Carbamazepine Hypersensitivity — HLA allele-specific reactions causing Stevens-Johnson syndrome and toxic epidermal necrolysis, with up to 30% mortality, from the world's most prescribed anticonvulsant.
Whole genome sequencing provides complete HLA typing — covering HLA-B*15:02 (critical for Asian populations) and HLA-A*31:01 (critical for European populations) in a single result — guiding the most important prescribing decision in epilepsy pharmacogenomics.
Carbamazepine Hypersensitivity — HLA-B*15:02
Carbamazepine (Tegretol) is one of the most widely prescribed anticonvulsants for focal epilepsy, trigeminal neuralgia, and bipolar disorder. In a subset of patients, carbamazepine triggers severe cutaneous adverse reactions: Stevens-Johnson syndrome (SJS) and toxic epidermal necrolysis (TEN) — immune-mediated blistering reactions involving widespread skin and mucosal membrane detachment, with extensive tissue loss, sepsis risk, and mortality rates of 5-30%. These reactions are not dose-dependent and occur in HLA allele-specific patterns that allow pre-treatment prediction.

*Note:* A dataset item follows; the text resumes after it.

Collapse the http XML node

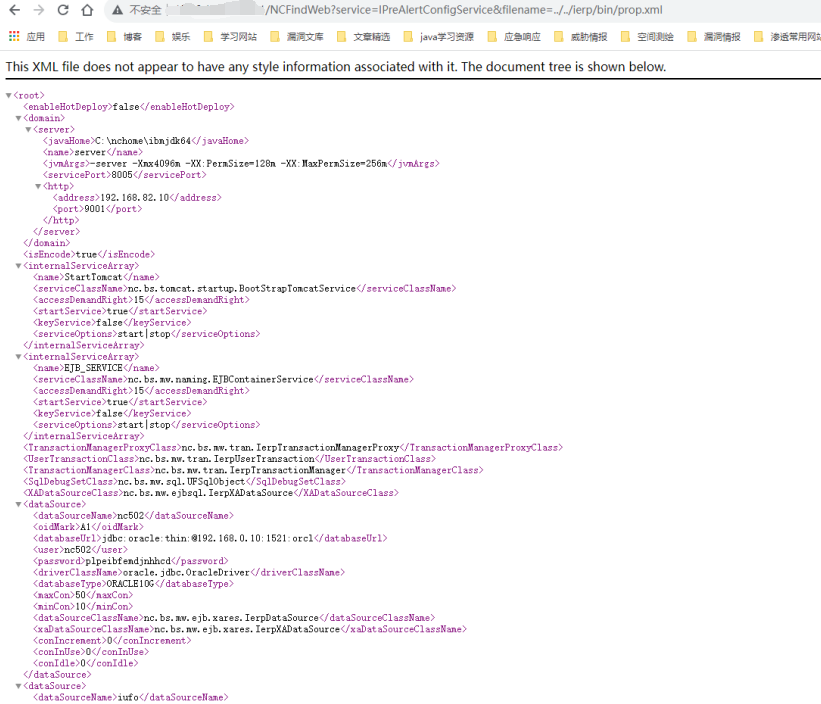(x=38, y=186)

Two HLA alleles have been validated as pharmacogenomic biomarkers for carbamazepine SJS/TEN in distinct populations. HLA-B*15:02 is strongly associated with SJS/TEN risk in Han Chinese, Thai, Malaysian, Vietnamese, and other Southeast Asian populations — allele frequency ranging from 5-15% in affected ethnic groups, essentially absent in European populations. HLA-B*15:02 carriers in Asian populations who receive carbamazepine have approximately a 5-10% risk of SJS/TEN, compared to <0.1% in non-carriers. HLA-A*31:01 is associated with carbamazepine hypersensitivity (including SJS/TEN but also milder maculopapular exanthema and drug reaction with eosinophilia and systemic symptoms/DRESS) in Europeans, Japanese, and other populations where HLA-B*15:02 is rare. HLA-A*31:01 frequency is approximately 2-5% in European populations.

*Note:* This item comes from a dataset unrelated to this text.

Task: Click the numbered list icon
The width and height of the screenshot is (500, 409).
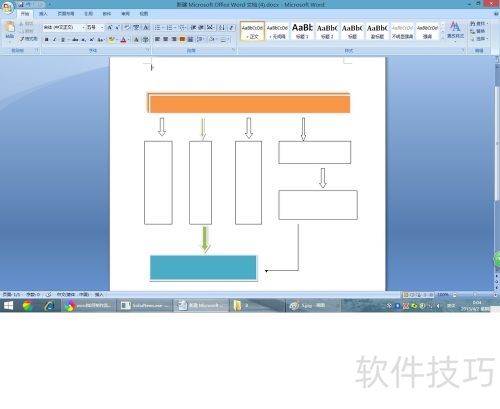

The FDA added a warning to carbamazepine in 2007 recommending that patients of Asian ancestry be tested for HLA-B*15:02 before initiating carbamazepine therapy. CPIC provides Level A guidelines for carbamazepine and both HLA-B*15:02 and HLA-A*31:01. Alternative anticonvulsants — lamotrigine, levetiracetam, phenytoin with appropriate HLA consideration, oxcarbazepine — can be prescribed to confirmed HLA risk carriers. The urgency of pre-treatment screening is underscored by the irreversibility of SJS/TEN — once the reaction begins, its course cannot be aborted, and the outcome depends only on early drug cessation and intensive supportive care.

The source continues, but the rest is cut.